* What is being asked *
Return each line of the records below in which the string "user" turns up.

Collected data
━━━━━━━━

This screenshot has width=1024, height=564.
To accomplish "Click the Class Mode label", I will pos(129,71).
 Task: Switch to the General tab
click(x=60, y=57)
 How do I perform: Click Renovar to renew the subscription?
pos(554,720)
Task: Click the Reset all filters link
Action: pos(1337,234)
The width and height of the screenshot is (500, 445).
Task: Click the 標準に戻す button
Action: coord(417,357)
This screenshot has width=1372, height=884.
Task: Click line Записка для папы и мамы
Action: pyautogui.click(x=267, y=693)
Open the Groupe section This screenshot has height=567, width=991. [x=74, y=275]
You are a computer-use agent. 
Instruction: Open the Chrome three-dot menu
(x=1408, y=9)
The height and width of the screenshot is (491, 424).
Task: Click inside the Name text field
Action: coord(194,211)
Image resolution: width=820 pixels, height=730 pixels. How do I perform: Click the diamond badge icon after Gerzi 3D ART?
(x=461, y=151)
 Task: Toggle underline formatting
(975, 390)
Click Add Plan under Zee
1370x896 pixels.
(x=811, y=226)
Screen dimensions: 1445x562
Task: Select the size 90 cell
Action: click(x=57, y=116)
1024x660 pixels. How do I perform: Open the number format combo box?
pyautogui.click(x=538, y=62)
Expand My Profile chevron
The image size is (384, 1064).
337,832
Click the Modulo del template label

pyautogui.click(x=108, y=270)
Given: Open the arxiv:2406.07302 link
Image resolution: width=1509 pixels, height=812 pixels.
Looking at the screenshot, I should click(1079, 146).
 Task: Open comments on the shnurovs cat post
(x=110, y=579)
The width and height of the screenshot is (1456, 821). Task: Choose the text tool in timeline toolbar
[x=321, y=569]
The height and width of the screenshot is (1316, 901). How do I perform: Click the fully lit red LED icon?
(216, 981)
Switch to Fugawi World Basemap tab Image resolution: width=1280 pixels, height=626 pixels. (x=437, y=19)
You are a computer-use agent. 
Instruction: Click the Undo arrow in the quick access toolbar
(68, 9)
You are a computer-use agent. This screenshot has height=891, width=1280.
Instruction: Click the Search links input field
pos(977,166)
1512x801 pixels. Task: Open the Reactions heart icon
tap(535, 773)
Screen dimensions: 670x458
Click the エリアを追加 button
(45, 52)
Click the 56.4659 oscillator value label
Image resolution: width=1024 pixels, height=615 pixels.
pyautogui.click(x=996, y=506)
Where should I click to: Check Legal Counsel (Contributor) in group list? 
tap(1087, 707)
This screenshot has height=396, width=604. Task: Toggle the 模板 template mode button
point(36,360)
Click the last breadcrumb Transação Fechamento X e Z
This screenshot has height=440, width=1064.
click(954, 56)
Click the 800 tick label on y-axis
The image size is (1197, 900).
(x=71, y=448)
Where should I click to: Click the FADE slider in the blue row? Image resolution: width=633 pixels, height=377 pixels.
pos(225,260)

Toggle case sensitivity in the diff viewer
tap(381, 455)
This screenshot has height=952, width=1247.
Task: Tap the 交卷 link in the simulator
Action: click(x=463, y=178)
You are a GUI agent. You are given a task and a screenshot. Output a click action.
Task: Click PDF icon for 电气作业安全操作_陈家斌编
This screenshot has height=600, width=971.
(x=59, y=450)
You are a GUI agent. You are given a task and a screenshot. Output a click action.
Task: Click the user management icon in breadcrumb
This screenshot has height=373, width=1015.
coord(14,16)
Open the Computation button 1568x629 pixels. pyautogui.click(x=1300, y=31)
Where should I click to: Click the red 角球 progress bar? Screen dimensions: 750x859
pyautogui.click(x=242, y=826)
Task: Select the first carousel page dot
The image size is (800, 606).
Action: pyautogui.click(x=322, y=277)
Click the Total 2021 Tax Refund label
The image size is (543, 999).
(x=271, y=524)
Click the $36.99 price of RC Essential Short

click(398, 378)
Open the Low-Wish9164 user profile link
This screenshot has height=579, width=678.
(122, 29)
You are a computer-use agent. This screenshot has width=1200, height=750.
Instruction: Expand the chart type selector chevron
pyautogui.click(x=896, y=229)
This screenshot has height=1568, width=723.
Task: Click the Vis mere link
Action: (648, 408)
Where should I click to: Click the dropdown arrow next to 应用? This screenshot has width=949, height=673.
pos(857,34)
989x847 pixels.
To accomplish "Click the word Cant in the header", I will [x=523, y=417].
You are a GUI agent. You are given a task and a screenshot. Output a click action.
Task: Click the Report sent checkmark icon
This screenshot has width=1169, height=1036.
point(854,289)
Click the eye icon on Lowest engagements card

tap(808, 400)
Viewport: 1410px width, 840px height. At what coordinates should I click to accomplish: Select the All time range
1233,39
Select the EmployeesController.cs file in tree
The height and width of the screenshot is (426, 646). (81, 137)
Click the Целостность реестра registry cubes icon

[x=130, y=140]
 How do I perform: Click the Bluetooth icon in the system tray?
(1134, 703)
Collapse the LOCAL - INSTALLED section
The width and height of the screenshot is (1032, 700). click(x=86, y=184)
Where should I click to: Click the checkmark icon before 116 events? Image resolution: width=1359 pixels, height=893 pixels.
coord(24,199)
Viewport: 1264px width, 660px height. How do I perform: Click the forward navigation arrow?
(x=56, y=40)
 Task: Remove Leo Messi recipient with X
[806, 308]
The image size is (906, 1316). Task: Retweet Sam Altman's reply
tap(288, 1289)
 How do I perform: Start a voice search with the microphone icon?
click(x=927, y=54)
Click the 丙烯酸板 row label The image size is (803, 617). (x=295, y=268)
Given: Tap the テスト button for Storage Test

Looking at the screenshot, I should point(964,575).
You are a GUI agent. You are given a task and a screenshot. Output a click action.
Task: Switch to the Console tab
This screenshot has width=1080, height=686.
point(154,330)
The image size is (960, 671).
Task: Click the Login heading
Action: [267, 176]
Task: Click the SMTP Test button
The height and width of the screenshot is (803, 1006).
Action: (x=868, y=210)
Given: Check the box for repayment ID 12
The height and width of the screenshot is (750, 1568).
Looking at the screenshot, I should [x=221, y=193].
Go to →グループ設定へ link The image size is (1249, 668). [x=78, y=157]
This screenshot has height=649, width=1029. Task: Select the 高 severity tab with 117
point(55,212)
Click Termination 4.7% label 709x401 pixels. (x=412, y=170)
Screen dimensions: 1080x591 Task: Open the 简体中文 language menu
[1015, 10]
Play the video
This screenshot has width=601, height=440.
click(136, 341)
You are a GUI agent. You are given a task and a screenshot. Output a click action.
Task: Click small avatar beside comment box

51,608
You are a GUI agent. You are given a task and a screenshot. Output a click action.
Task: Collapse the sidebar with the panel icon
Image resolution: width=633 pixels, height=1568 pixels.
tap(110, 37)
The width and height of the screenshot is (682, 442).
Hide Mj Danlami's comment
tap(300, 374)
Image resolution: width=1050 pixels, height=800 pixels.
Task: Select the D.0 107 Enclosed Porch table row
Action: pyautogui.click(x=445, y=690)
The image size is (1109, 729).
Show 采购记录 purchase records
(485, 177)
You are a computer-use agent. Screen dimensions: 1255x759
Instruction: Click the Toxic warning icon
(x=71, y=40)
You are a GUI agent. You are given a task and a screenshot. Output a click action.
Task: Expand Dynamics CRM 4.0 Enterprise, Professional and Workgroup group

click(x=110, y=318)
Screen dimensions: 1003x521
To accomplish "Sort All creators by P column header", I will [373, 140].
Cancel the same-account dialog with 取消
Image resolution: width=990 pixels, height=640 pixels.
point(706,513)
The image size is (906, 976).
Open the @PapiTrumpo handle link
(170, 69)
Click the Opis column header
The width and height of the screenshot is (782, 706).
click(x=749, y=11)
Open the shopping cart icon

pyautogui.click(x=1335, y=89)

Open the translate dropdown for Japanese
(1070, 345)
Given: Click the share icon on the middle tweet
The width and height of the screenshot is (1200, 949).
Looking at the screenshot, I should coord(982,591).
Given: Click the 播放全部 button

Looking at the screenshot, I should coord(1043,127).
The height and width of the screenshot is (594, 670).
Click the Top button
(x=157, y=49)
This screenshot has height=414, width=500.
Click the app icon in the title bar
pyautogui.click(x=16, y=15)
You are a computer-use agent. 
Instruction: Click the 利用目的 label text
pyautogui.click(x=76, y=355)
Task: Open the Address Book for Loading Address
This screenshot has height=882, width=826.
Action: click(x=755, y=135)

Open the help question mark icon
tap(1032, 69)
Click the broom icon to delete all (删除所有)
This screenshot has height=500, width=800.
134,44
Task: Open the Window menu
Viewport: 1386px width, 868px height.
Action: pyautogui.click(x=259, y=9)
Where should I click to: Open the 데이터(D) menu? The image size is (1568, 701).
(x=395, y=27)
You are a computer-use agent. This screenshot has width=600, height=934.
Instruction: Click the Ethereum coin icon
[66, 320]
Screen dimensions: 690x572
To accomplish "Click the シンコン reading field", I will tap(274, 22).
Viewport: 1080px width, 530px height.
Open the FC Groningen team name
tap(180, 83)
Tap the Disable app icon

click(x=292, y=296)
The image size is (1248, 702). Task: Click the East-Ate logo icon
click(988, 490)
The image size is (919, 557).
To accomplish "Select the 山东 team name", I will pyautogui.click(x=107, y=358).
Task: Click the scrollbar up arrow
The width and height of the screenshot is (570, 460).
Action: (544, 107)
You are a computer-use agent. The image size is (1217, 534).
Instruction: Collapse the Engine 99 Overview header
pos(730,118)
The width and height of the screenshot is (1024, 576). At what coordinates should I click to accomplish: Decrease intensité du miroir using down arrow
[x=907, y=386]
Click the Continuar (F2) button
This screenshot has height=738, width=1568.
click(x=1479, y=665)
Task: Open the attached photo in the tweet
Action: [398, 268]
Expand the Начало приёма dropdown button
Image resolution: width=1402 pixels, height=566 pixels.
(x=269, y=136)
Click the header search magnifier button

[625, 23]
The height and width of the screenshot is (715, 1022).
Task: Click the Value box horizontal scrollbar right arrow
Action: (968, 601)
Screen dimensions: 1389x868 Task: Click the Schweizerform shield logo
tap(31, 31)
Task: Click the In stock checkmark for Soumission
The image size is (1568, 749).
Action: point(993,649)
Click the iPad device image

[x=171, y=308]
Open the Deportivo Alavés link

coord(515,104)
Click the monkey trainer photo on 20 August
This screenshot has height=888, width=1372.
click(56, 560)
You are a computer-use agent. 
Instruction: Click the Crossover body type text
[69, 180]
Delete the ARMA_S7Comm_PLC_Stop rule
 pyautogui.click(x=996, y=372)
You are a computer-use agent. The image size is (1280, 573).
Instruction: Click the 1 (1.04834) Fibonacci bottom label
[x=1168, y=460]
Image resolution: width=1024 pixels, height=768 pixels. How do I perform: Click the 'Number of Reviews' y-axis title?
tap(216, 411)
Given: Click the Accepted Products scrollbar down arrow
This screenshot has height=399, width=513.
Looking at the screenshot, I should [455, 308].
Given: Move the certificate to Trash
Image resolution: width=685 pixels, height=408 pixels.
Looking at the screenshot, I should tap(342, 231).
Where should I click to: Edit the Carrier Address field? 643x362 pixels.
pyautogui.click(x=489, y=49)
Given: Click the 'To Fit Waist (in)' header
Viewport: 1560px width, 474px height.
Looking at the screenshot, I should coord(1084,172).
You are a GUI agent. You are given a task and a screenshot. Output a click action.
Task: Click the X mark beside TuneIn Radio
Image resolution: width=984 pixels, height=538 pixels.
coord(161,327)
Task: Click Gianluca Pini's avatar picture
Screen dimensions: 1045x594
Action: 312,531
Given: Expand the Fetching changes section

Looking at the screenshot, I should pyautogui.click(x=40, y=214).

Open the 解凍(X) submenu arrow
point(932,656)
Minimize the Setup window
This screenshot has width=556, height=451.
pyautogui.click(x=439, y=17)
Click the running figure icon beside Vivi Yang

━━━━━━━━

* Problem solution *
Task: Click the user management icon in breadcrumb
Open the Low-Wish9164 user profile link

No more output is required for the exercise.